• Records for the task
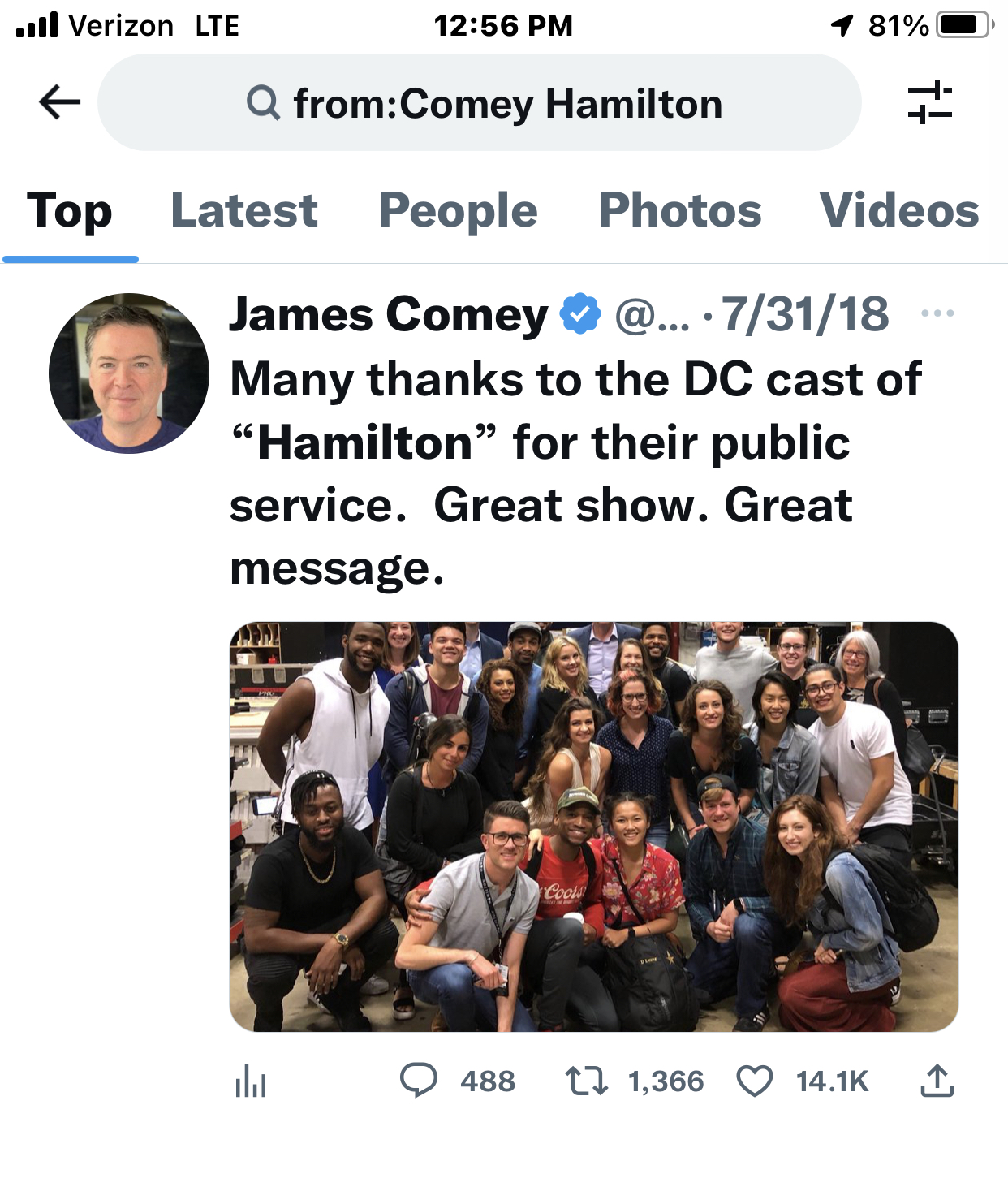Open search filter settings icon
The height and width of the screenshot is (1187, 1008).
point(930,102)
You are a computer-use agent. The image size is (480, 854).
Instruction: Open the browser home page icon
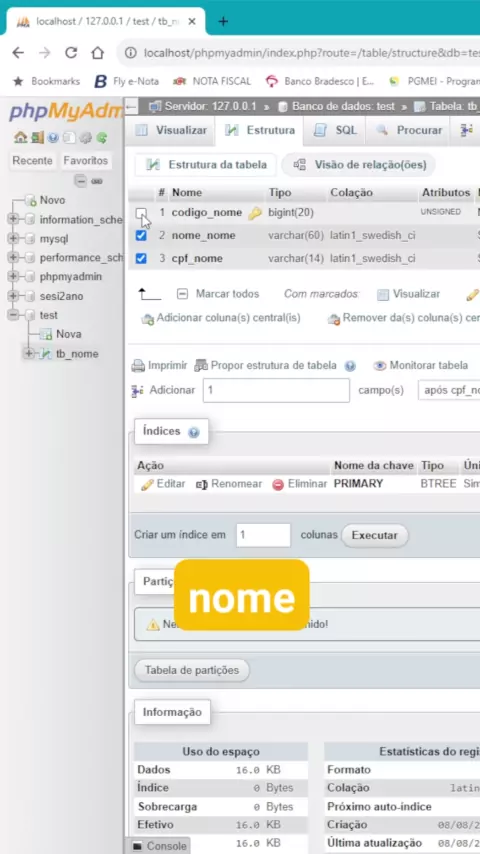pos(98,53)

* * *

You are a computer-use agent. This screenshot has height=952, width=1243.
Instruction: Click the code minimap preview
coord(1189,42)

• About this exercise
What must be returned is only the number of lines in the records that hold the word "agent".

• Task response
2